The Labour party could hardly ask for better than the Rutherglen and Hamilton West by-election as a means to judge the strength of their resurgence in Scotland. Sitting on the cusp of Greater Glasgow, it is situated in the party’s former central belt heartlands — an area once so Labour it was joked that votes for the party were weighed, not counted.
The seat was lost in the nationalist landslide of 2015 before Labour quickly won it back in 2017. Though the party lost it again to the nationalists in 2019, it now has an eminently beatable SNP majority of 5,230. Perhaps most importantly, the by-election is taking place because Margaret Ferrier, The SNP victor in both 2015 and 2019, was suspended from the House of Commons after breaking Covid rules.
The recall petition against Ferrier was endorsed by almost 12,000 constituents which means Labour already has a significant and motivated base of support.
Given such circumstances, the question is not whether Labour will experience victory in the coming by-election, likely to be held in October, but by what margin it will win by. Early indications suggest it could be substantial. The recall petition against Ferrier was endorsed by almost 12,000 constituents which, on the safe assumption they are unlikely to be SNP supporters, means Labour already has a significant and motivated base of support.
At the same time, while not a strong area for the Tories in general, there is a concentration of support for the Conservative party in the wealthier areas of Rutherglen and Hamilton West: 15 per cent of constituents backed the party in 2019. While Labour will be wary of being seen to actively court Conservative voters, the result in Somerset and Frome suggests that people are more than capable of voting tactically when they wish to. If Labour can spearhead an anti-SNP coalition, that will be further evidence of the party’s likely recovery.
The key factor will be the strength of SNP support. With independence an increasingly dead issue, Labour party strategists hope to see a significant number of ‘soft’ SNP voters (who deserted Labour after the 2014 referendum) return to the fold.

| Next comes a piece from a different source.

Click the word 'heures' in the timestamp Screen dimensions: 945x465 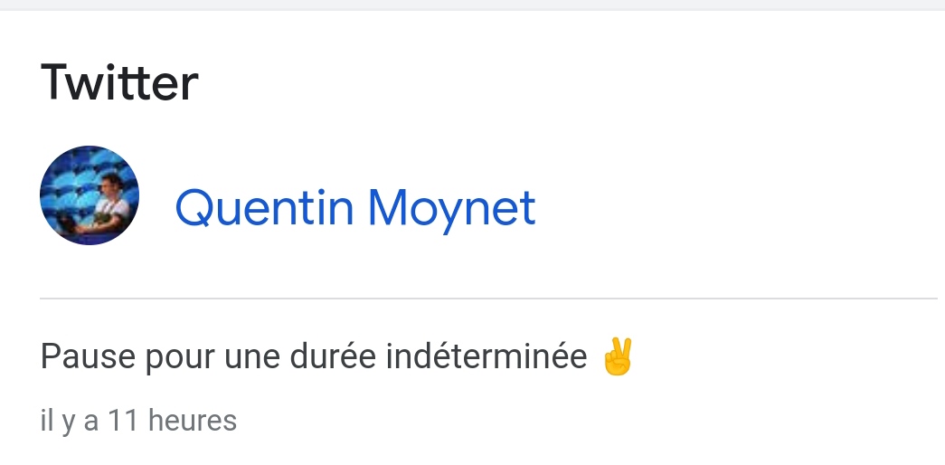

Small shifts from The SNP to Labour would validate recent polls that suggest Labour could win as many as 26 seats in Scotland, making a majority for Sir Keir Starmer more likely in the process.

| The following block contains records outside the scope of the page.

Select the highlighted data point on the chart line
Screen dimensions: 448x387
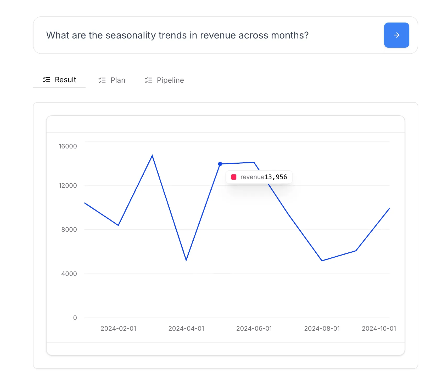point(220,163)
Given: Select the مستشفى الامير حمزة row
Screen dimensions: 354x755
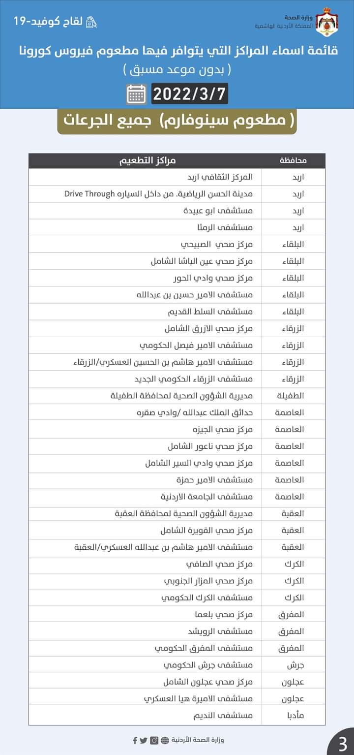Looking at the screenshot, I should click(x=214, y=479).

Even if SNP voters do not actively endorse Labour, choosing not to turn out and vote would be almost as beneficial to the party’s resurgence. When Labour won back Rutherglen and Hamilton West in 2017 for instance, the number of voters it received actually fell by more than 1,000 compared to 2015. Yet the significant number of nationalists staying at home meant Labour won the seat regardless. The combination of SNP-Labour switchers and wider nationalist apathy could result in a significant majority for Starmer’s party at the by-election.
Just as such a picture is encouraging for the Labour party, so too is it bleak for ailing First Minister Humza Yousaf and The SNP. The ongoing police investigation into the party’s finances is a constant distraction, but Yousaf also has little by the way of legislative achievement to fall back on, despite the First Minister telling journalists on Wednesday that the Scottish government’s record is ‘a record I’m very, very proud of’. Meanwhile his personal approval ratings, as well as satisfaction with the SNP’s management of public services, is low. There are, in short, few positive reasons for people to vote SNP.
Of course, as the Uxbridge and South Ruislip result indicated, specific local issues can play an outsized role in by-election campaigns and, in some cases, help unpopular incumbent parties cling on to seats they would otherwise lose. But here too Yousaf is clutching at straws. While there is an unpopular low emission zone in Glasgow, it has been imposed by an SNP Council. Wider issues such as Starmer’s support for the two-child benefit cap, which the SNP has focused on in recent weeks, lack the necessary parochialism to be a decisive factor.
The Rutherglen and Hamilton West by-election could therefore not only serve as a measure of Labour’s recovery in Scotland, but also the SNP’s decline. With that in mind, and in a year that has already seen frequent and often surprising by-election results, the Rutherglen and Hamilton West may well be the most significant yet.